Auch leidet der Film darunter, dass sich
der Regisseur lange nicht für eine klare
Hauptfigur entscheidet und seine chronologische Handlung mit einer späten
Rückblende und einem unbefriedigenden Bildtafel-Ende verwässert: Die lange Drehzeit macht sich hier bemerkbar.

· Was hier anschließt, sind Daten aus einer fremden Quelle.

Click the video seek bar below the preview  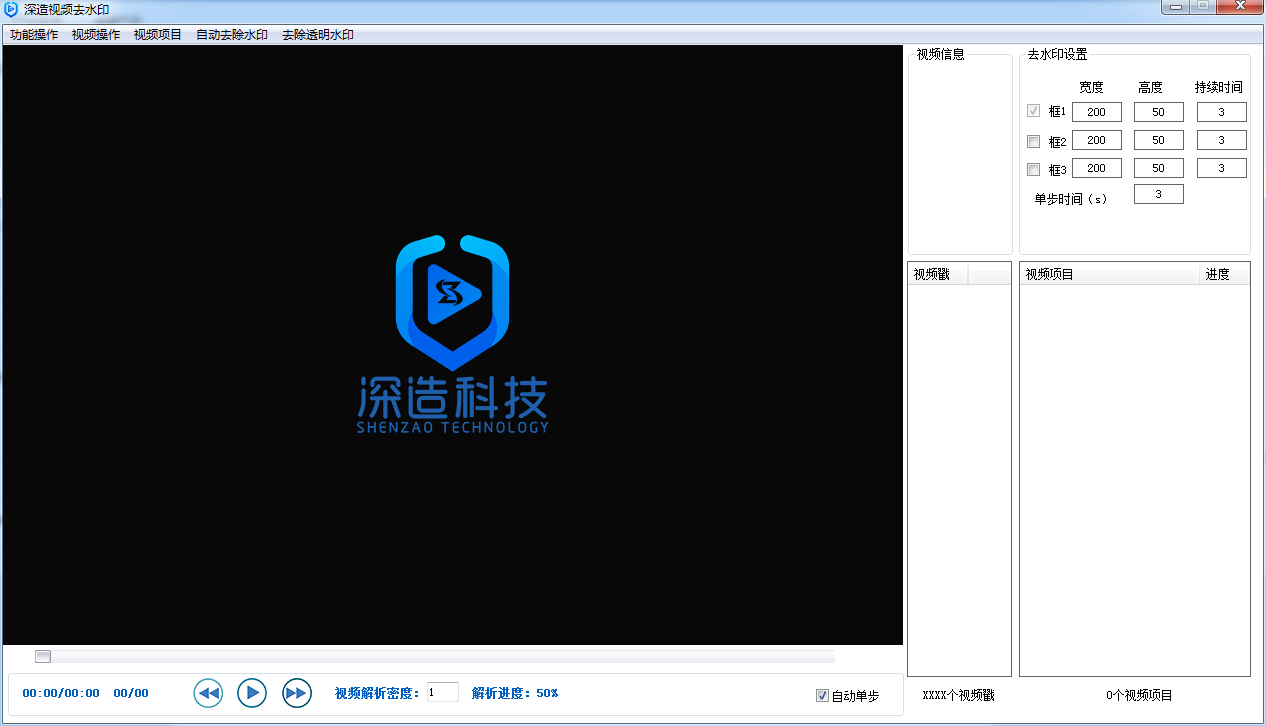(x=437, y=656)
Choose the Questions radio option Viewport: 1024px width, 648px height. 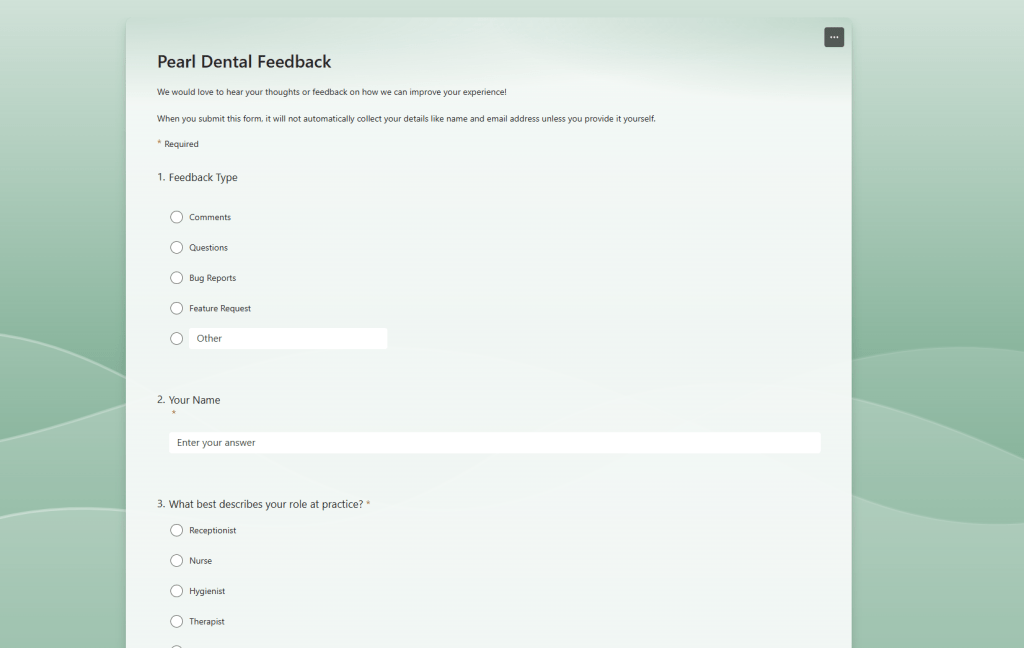[177, 247]
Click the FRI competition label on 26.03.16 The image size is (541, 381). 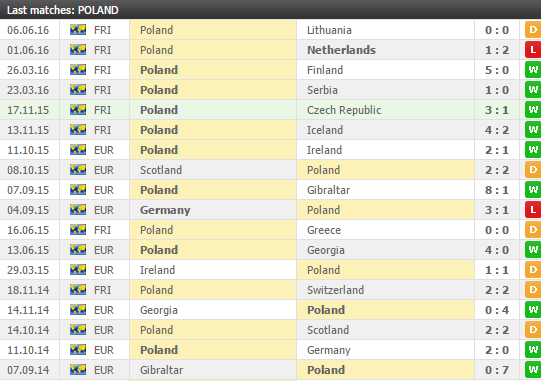[x=102, y=70]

Wong Kar Wai, der mit „Chungking Express“ 1994 seinen Durchbruch feierte
und zuletzt 2007 in Cannes „My Blueberry Nights“ zeigte, bereitete „The
Grandmaster“ acht Jahre vor und drehte drei Jahre lang – Tony Leung brach
sich beim Erlernen der Wing-Chun-
Technik zweimal den Arm. Für den
Schnitt blieb dann kaum mehr Zeit, um
rechtzeitig zur Berlinale und VorabPremiere in Hongkong, wo Wong Kar
Wai lebt, fertig zu sein.
Wer sich aber einlässt auf die stilisierte Action und die sanfte Erzählung,
die nicht groß von Entwicklungen erzählt, sondern Ip Man als milden Ehrenmann feiert und Gong Er als starke Heldin, wird bezaubert von Wong Kar Wais
betörendem Porträt einer aussterbenden Welt. Vor allem Ziyi Zhang („Crouching Tiger, Hidden Dragon“) als Verfechterin der Ehre ihres Vaters ist großartig: Ihre Gong Er stellt sich, ohne stur
zu wirken, der sie umgebenden Männerriege entgegen, vor allem dem intriganten Ma San. Und verzichtet dafür
auf den damals typischen Weg der Ehe.
Eine Rolle, die auch die vier Regisseurinnen schätzen dürften, die neben
Wong Kar Wai, Andreas Dresen und
Schauspieler Tim Robbins die erstmals
überproportional weiblich besetzte Jury bilden. Auch der Ton des Films könnte dem Septett gefallen, das gestern vor
der Presse vor allem zu Politischem befragt wurde: Die Iranerin Shirin Neshat
(in Venedig für „Women Without Men“
ausgezeichnet) und die Griechin Athina
Rachel Tsangari („Attenberg“) erzählten davon, wie politische oder finanzielle Krisen helfen, Filmschaffende enger zusammen zu schweißen. „Eine Kameradschaft ist entstanden, eine ge-
meinsame Bewegung“, sagte Tsangari.
Und Neshat macht ihn Teheran eine „lebendige, sich befruchtende Szene aus“,
die auch zu ungewöhnlichen Mitteln
greife, um Geschichten zu erzählen. „In
harten Zeiten wächst das künstlerische
Bewusstsein.“ Gespannt ist sie daher
auf den Film „Pardé“ ihres Landsmann
Jafar Panahi: In Teheran steht er unter
Hausarrest und Berufsverbot, konnte
seinen neuen Film aber dennoch in den
Berlinale-Wettbewerb bringen. Einen
Sonderbonus aber bekomme Panahi
dennoch nicht, sagt Neshat: „Wir beurteilen den künstlerischen Wert.“
Dies aber aus einer optimistischen
Grundhaltung heraus: „Uns geht es
nicht ums Urteilen, sondern ums Feiern
von Filmen, wir sehen uns als Botschafter des Kinos“, sagte der wie immer
sonnenbebrillte Wong Kar Wai. Und die
Wettbewerbsfilme – 19 sind es dieses
Jahr, „The Grandmaster“ lief außer Konkurrenz, – dürfen gern sperrig sein, sagte die Dänin Susanne Bier, die für „In einer besseren Welt“ einen Auslands-Oscar gewann. Wong Kar Wai habe sie zugleich darauf eingeschworen, bei den
Jury-Diskussionen nichts Negatives
herauszustellen, sondern nur über die
guten Seiten einer Arbeit zu sprechen.
Kuschelig geht es also in der Jury zu:
Aber wenn sechs Regisseure beieinandersitzen, die wissen, wie hart ein jeder
Autorenfilmer oft kämpft, ist freundlicher Respekt auch verständlich.
Auch eine Großmeisterin des Kung Fu: Zhang Ziyi in Wong Kar Wais „The
Grandmaster“, dem Eröffnungsfilm der 63. Berlinale.